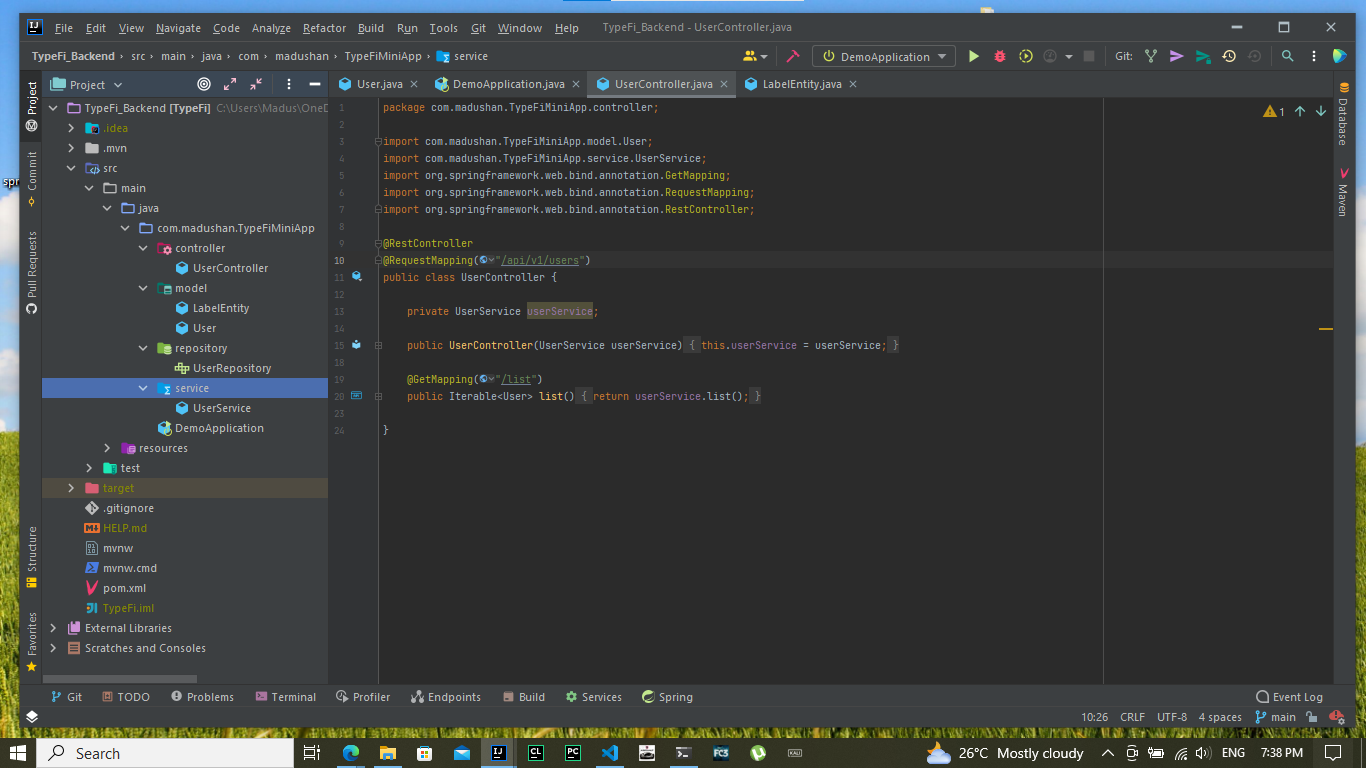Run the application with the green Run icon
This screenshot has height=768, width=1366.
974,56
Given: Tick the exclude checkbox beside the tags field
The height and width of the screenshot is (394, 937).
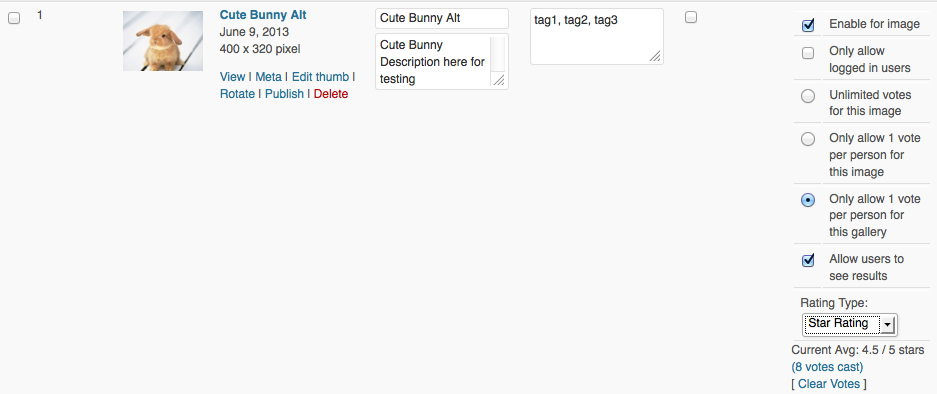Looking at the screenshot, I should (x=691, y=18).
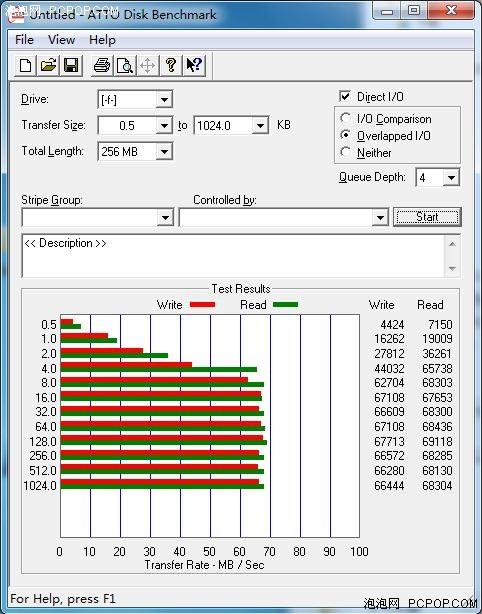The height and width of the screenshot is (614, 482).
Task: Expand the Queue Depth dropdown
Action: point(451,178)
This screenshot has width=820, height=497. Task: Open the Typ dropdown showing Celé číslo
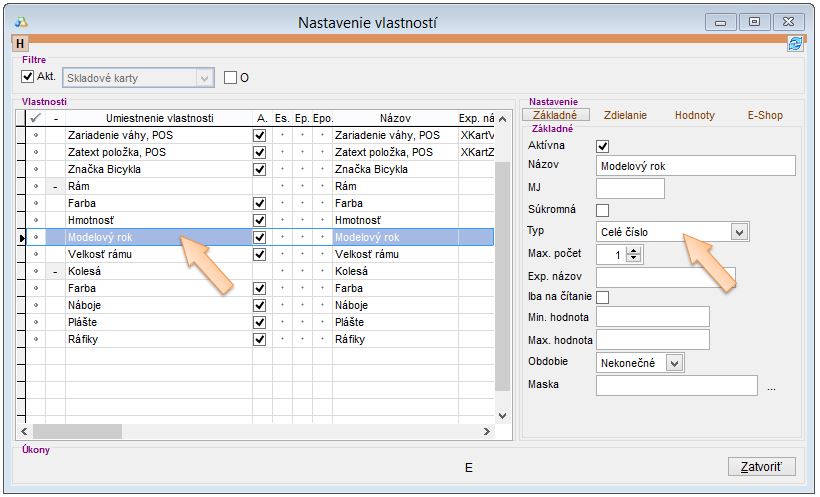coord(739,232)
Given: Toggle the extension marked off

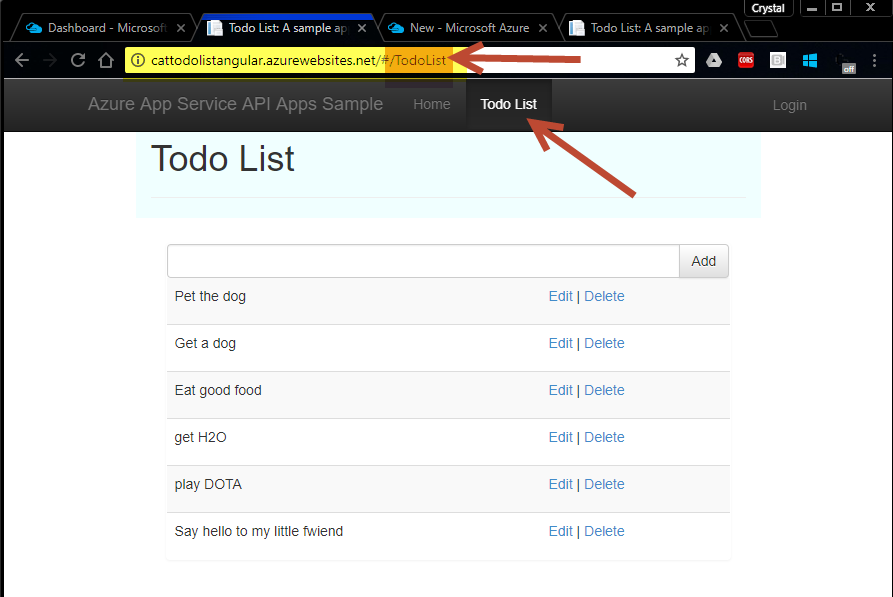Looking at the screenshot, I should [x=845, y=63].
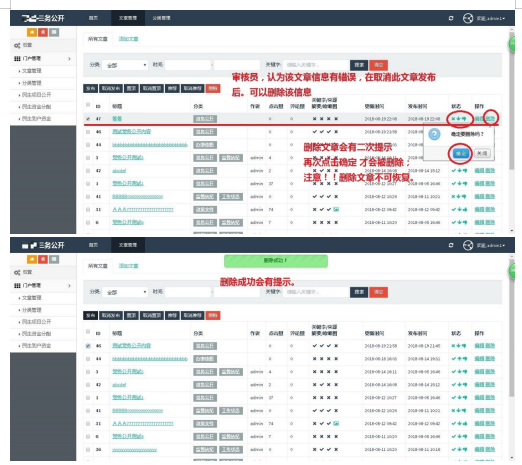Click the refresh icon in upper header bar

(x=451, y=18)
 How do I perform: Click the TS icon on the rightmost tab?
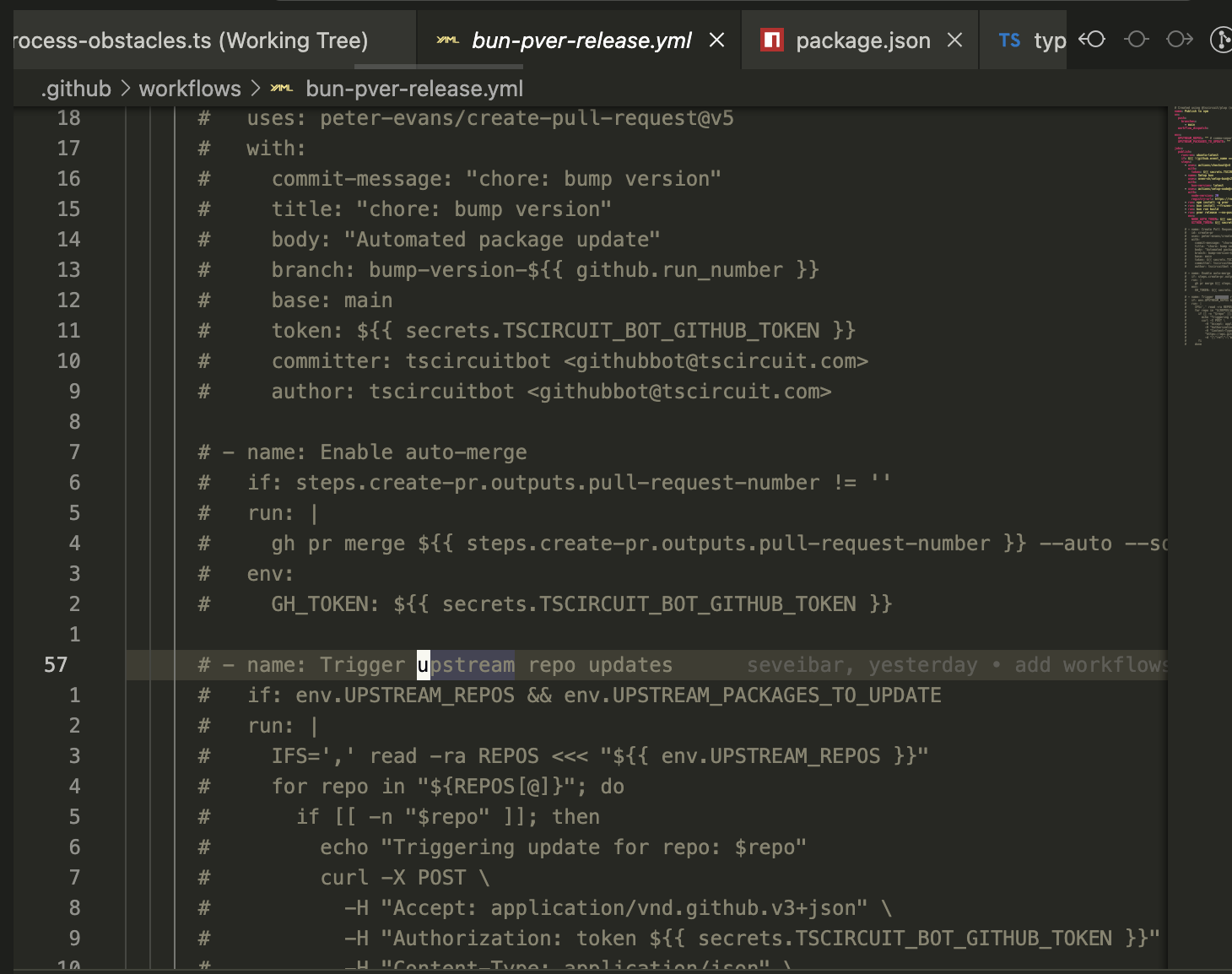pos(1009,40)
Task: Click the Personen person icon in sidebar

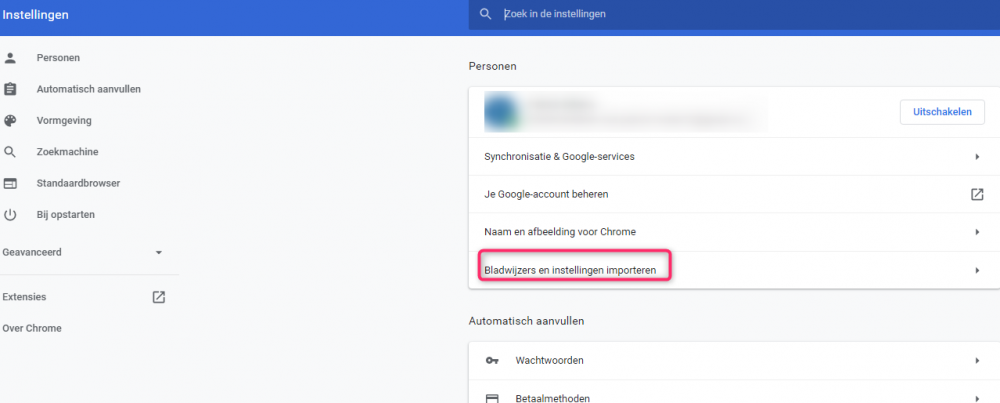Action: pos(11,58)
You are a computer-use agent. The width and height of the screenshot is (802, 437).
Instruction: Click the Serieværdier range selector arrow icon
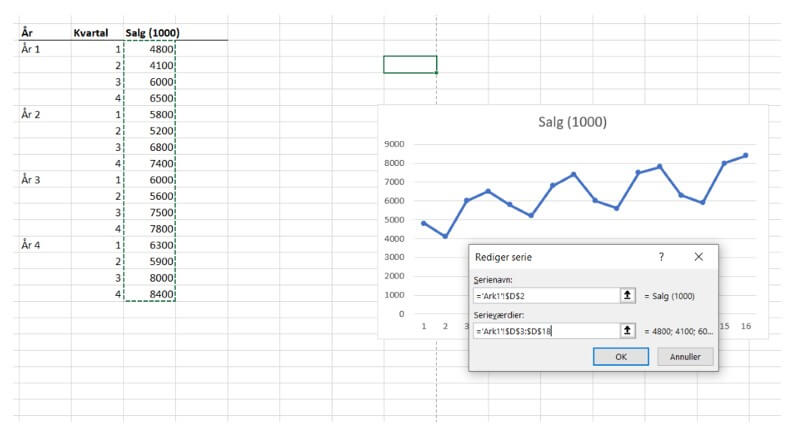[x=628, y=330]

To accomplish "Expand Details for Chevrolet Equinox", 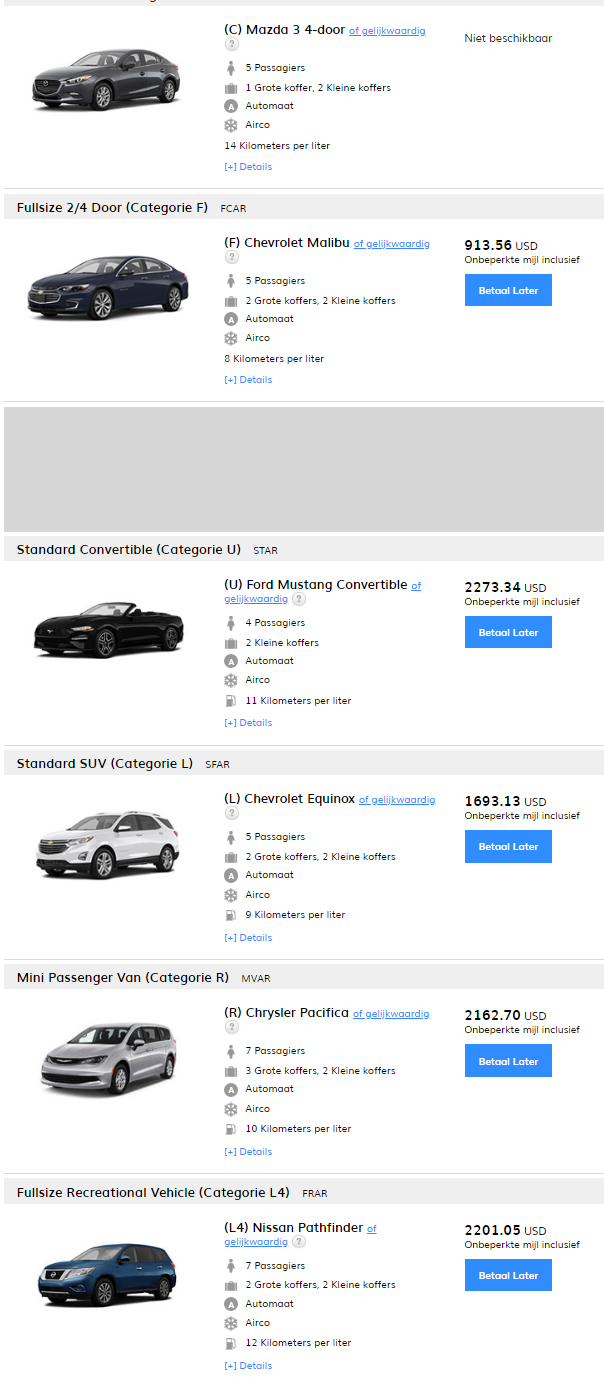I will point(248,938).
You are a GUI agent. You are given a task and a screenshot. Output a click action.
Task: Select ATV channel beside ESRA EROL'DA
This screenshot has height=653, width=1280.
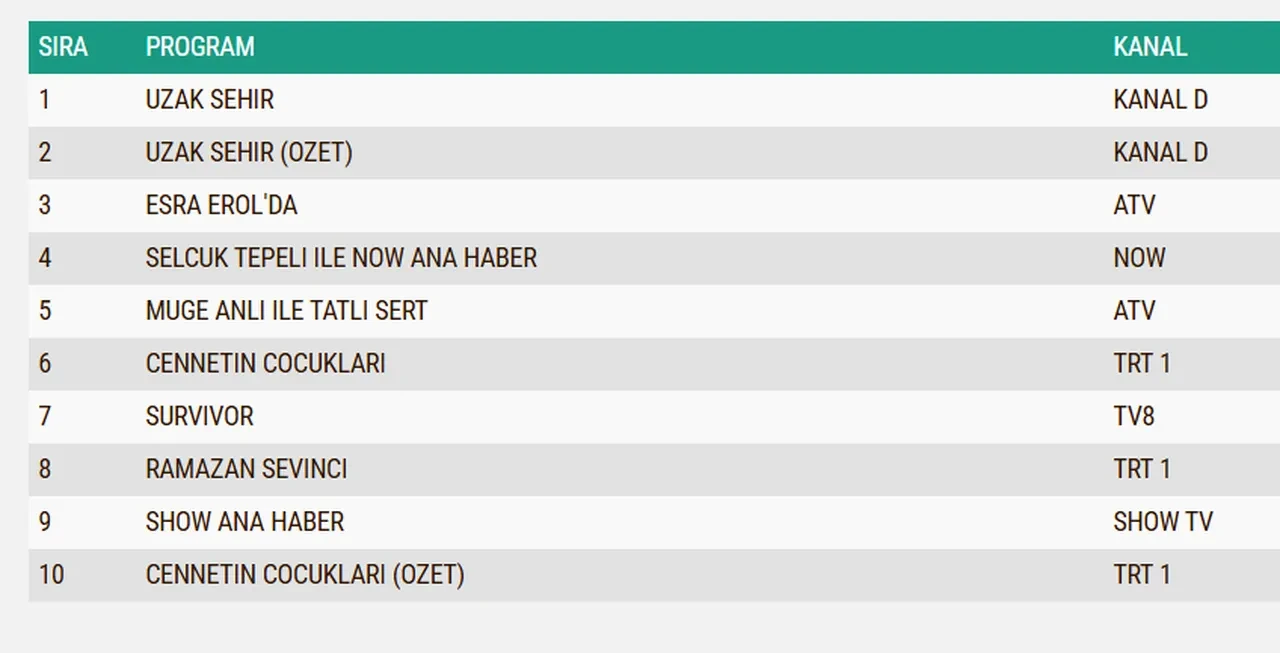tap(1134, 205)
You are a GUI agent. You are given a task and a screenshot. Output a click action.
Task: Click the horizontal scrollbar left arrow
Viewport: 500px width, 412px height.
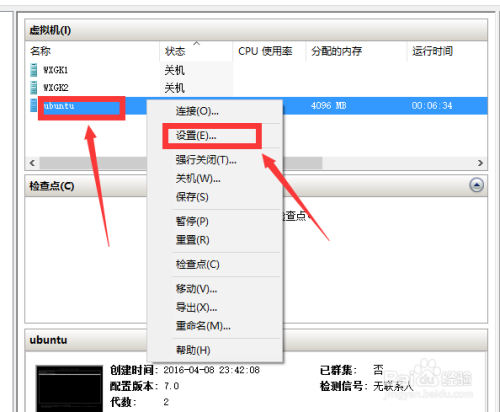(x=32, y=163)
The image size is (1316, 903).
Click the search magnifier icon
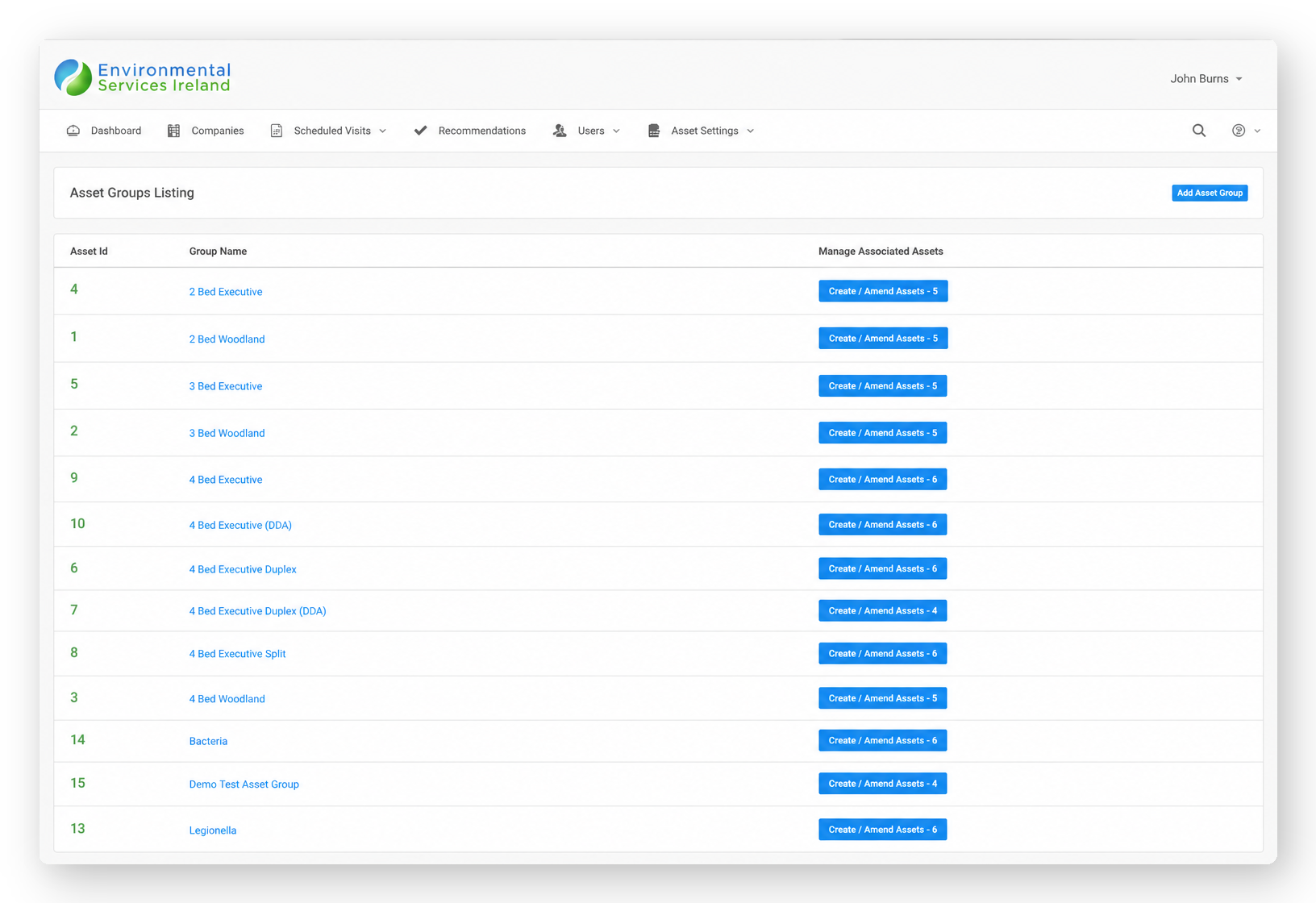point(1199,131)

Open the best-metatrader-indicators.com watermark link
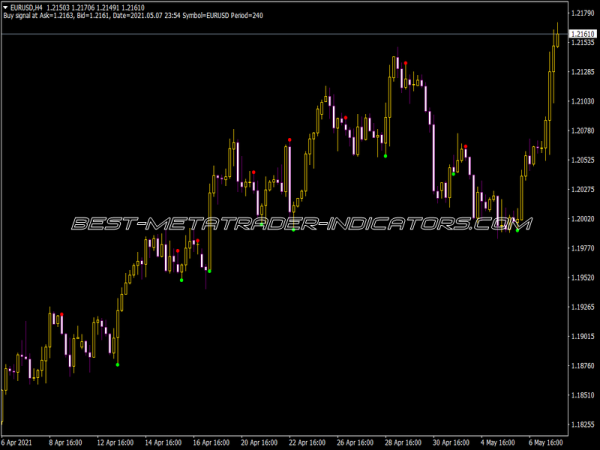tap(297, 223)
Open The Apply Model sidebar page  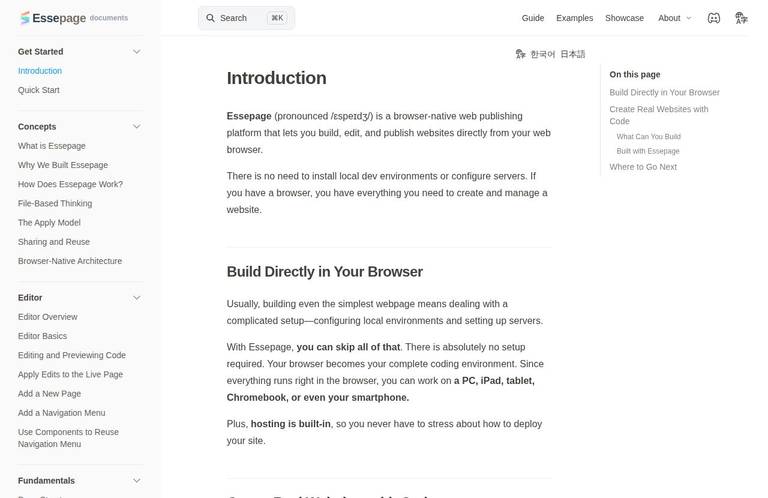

ABOUT THIS EXERCISE
Only the lines from the one with "Viewport: 500px width, 412px height." to the end of the listing, both ends included, should be retyped exactly; no pictures belong in the copy.

RESULT FOR THIS EXERCISE
Viewport: 500px width, 412px height.
(x=32, y=163)
The image size is (1316, 903).
Click the search magnifier icon
point(1199,131)

Open the best-metatrader-indicators.com watermark link
tap(297, 223)
Open The Apply Model sidebar page  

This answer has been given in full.